Dataset excerpts
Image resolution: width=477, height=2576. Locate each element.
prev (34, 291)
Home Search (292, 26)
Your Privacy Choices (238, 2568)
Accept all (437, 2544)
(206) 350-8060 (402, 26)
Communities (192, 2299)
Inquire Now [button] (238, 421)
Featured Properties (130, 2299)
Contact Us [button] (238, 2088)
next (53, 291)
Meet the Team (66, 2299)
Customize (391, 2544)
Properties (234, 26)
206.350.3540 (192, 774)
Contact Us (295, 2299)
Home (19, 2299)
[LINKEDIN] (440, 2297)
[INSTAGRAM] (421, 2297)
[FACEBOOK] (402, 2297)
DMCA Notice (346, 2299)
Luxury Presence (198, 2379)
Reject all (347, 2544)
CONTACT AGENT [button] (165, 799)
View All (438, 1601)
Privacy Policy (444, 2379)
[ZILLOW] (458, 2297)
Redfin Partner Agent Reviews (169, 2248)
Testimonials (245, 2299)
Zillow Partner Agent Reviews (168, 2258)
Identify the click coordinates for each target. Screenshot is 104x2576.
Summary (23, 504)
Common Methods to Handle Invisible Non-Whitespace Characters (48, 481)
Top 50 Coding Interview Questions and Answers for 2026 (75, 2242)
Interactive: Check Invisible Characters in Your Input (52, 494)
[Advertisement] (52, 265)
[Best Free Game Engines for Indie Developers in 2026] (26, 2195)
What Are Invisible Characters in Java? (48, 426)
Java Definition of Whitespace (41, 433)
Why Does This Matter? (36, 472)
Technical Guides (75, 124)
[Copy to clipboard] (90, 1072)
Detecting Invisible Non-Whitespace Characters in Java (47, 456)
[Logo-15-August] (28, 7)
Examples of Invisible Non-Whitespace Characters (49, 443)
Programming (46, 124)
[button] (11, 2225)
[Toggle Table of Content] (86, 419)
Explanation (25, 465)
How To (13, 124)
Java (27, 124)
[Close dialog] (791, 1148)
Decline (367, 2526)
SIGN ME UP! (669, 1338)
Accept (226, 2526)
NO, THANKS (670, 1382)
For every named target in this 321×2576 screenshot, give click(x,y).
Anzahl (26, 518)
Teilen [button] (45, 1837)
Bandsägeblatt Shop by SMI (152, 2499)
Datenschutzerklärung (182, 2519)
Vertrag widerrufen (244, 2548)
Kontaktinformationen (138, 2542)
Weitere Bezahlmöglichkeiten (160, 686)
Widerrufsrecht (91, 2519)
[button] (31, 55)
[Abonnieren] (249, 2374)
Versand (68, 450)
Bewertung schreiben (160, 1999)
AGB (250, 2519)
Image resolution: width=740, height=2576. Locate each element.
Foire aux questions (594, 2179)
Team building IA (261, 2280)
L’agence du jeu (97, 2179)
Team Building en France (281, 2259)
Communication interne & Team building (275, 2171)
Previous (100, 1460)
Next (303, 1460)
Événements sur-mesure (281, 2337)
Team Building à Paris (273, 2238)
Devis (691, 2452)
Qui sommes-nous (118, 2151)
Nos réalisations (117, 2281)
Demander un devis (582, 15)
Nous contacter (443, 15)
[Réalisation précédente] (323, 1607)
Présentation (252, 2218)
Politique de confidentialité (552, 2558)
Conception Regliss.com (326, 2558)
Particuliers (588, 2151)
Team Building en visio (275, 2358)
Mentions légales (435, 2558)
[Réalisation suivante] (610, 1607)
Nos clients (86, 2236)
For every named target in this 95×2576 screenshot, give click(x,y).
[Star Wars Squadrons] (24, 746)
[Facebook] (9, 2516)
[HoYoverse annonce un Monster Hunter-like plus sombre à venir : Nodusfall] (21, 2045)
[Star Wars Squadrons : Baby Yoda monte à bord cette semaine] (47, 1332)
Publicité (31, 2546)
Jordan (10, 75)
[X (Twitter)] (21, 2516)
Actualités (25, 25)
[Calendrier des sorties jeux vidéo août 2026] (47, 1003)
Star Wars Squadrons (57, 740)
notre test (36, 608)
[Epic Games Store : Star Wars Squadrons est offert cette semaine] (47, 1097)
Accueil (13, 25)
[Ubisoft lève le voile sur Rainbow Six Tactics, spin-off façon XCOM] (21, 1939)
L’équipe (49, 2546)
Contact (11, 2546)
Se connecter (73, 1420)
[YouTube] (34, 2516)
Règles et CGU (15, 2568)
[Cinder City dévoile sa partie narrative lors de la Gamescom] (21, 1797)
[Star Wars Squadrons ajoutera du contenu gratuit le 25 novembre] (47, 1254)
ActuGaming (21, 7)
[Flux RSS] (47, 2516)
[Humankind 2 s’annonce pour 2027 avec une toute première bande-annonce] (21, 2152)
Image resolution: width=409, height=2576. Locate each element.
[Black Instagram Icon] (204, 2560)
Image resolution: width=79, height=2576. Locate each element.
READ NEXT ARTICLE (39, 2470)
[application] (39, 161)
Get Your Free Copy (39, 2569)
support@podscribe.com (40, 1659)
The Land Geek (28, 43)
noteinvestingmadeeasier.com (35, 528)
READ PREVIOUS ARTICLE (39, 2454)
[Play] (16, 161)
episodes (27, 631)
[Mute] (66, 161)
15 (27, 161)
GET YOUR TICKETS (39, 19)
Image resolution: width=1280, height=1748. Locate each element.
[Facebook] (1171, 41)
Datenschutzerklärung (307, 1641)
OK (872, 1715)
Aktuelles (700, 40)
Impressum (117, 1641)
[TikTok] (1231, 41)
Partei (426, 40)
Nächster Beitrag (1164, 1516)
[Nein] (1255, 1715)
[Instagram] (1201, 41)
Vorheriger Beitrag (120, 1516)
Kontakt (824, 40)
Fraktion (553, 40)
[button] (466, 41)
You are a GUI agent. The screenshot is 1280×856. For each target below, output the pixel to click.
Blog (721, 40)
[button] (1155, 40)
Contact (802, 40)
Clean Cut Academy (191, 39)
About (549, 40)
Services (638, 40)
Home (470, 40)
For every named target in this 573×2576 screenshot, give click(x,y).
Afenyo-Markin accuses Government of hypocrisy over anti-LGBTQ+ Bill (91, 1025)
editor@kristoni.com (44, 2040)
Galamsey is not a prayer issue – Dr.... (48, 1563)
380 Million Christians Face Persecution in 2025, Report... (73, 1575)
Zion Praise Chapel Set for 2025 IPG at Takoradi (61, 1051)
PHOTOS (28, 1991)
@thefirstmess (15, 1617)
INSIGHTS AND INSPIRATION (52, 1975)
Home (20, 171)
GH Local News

# [ASSIGNMENT]
Every line from the line containing "[Star Wars Squadrons : Baby" through the line containing "[Star Wars Squadrons ajoutera" in the records above must be retyped exactly. Leave out the rest.

# [TASK SOLUTION]
[Star Wars Squadrons : Baby Yoda monte à bord cette semaine] (47, 1332)
Publicité (31, 2546)
Jordan (10, 75)
[X (Twitter)] (21, 2516)
Actualités (25, 25)
[Calendrier des sorties jeux vidéo août 2026] (47, 1003)
Star Wars Squadrons (57, 740)
notre test (36, 608)
[Epic Games Store : Star Wars Squadrons est offert cette semaine] (47, 1097)
Accueil (13, 25)
[Ubisoft lève le voile sur Rainbow Six Tactics, spin-off façon XCOM] (21, 1939)
L’équipe (49, 2546)
Contact (11, 2546)
Se connecter (73, 1420)
[YouTube] (34, 2516)
Règles et CGU (15, 2568)
[Cinder City dévoile sa partie narrative lors de la Gamescom] (21, 1797)
[Star Wars Squadrons ajoutera du contenu gratuit le 25 novembre] (47, 1254)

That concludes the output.